Les récentes attaques aériennes menées par la Russie contre l’Ukraine figurent parmi les plus violentes depuis le début de l’invasion. Trois nuits de suite, les forces russes ont pilonné le pays avec des missiles et des drones. Dimanche, douze personnes ont perdu la vie et près de 80 ont été blessées.
Lundi, le président ukrainien Volodymyr Zelensky a fait état de 355 drones et de neuf missiles de croisière lancés la nuit précédente. Blick fait le point sur les conséquences de ces attaques pour la population, et sur l’intensification de la guerre des drones entre la Russie et l’Ukraine. A Kiev, les témoignages révèlent un mélange de haine, d’épuisement et de désespoir.
«Nous haïssons encore plus les Russes»
«Le week-end a été particulièrement éprouvant», confie Dina Didenko, professeure d’allemand à Kiev. Il y avait des drones, des missiles, des explosions pendant des heures. «Nous avons passé deux nuits dans un parking souterrain. Nous sommes à bout de forces.» Mais malgré tout, ils refusent de quitter la ville. «Kiev est notre maison, c’est ici que se trouve notre vie.»
La colère est palpable. «Après ces attaques, notre haine envers les Russes ne fait que grandir. Nous sommes épuisés», ajoute-t-elle. Dina Didenko garde foi en la résistance de l’armée ukrainienne, mais doute du reste du monde. «Jusqu’à quand va-t-on simplement rester là à observer?», interroge-t-elle, amère.
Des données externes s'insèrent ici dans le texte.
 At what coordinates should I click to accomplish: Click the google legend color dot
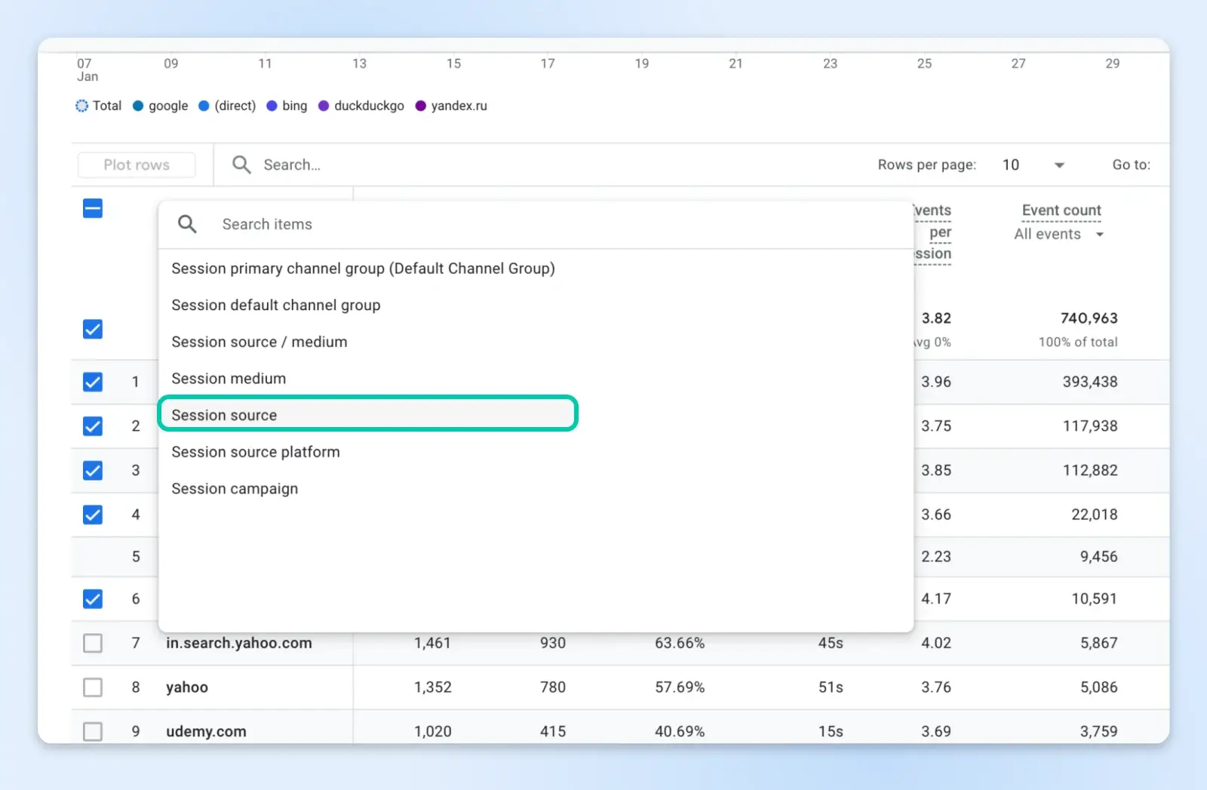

A Kiev également, Nataliia Woronina, employée de banque et mère d’un bébé de trois mois, vit dans l’angoisse. «Grâce à Dieu, mes proches n’ont pas été touchés physiquement. Mais mentalement, nous sommes brisés.» Pour elle, les conséquences de la guerre sur la population sont profondes. «Beaucoup de couples renoncent à avoir des enfants, et de nombreuses familles éclatent parce que les hommes sont mobilisés.»
«Je n’ai pas dormi depuis trois nuits», raconte Yevhen Semekhin, producteur de médias. Il vit avec sa femme Alina et leur fille Nina dans une maison de campagne près de Kiev. Depuis la fenêtre, il voit passer les drones Shahed et les missiles russes. «Tous les matins, en buvant notre café, on découvre si nos proches ont survécu à la nuit ou pas.» Lui aussi redoute une escalade: «Bientôt, ce ne sera plus 300 ou 400 drones, mais mille qui frapperont nos maisons chaque nuit.»
Trump presque aussi impopulaire que Poutine
«Depuis l’automne 2024, il ne se passe pratiquement pas une nuit sans alerte aérienne à Kiev», rapporte Denis Trubetskoy, correspondant politique sur place. «On voit que les gens sont à bout, qu’ils dorment mal, qu’ils sont à cran.» Il note aussi une évolution politique inattendue: «Donald Trump est devenu presque aussi impopulaire que Vladimir Poutine.» Seul point positif: sa politique a au moins «rassemblé les Ukrainiens comme rarement auparavant».
L’Ukraine a-t-elle perdu l’avantage dans la guerre des drones? «C’est une course technologique serrée», estime Denis Trubetskoy. Longtemps en avance sur les drones de courte portée, l’Ukraine a depuis été rattrapée, voire dépassée, par la Russie, qui utilise depuis fin 2024 des drones reliés par fibre optique, très difficiles à intercepter. «Dans ce domaine, l'Ukraine doit justement rattraper son retard», ajoute Denis Trubetskoy.
En matière de drones longue portée, la Russie a bénéficié d’un net avantage grâce aux livraisons de drones Shahed depuis l’Iran. «Mais l’Ukraine a fait d’importants progrès», souligne le journaliste. Elle est désormais capable de perturber le trafic aérien à Moscou grâce à ses propres drones.
La stratégie de Poutine
Que Vladimir Poutine intensifie ses frappes alors que des négociations de paix sont en cours n’étonne guère Denis Trubetskoy. «C’est une stratégie classique de Poutine qu'il avait déjà utilisée pendant la guerre du Donbass, en 2014 et 2015, durant les pourparlers de Minsk.» A l’époque, l’Ukraine avait été contrainte d'accepter des conditions de paix très défavorables. Aujourd’hui encore, la destruction massive et ciblée d’infrastructures civiles vise à affaiblir le moral de la population et à faire pression sur le gouvernement.
Les discussions en cours ne sont qu’«un spectacle pour l’opinion publique», estime-t-il, et particulièrement Trump. Moscou avance des exigences irréalistes, tandis que Poutine sait qu’il pourrait tirer profit d’un désengagement progressif des Etats-Unis. «Nous sommes désormais face à l’offensive estivale de la Russie», conclut Denis Trubetskoy. Une offensive rendue possible par les incertitudes sur le soutien occidental.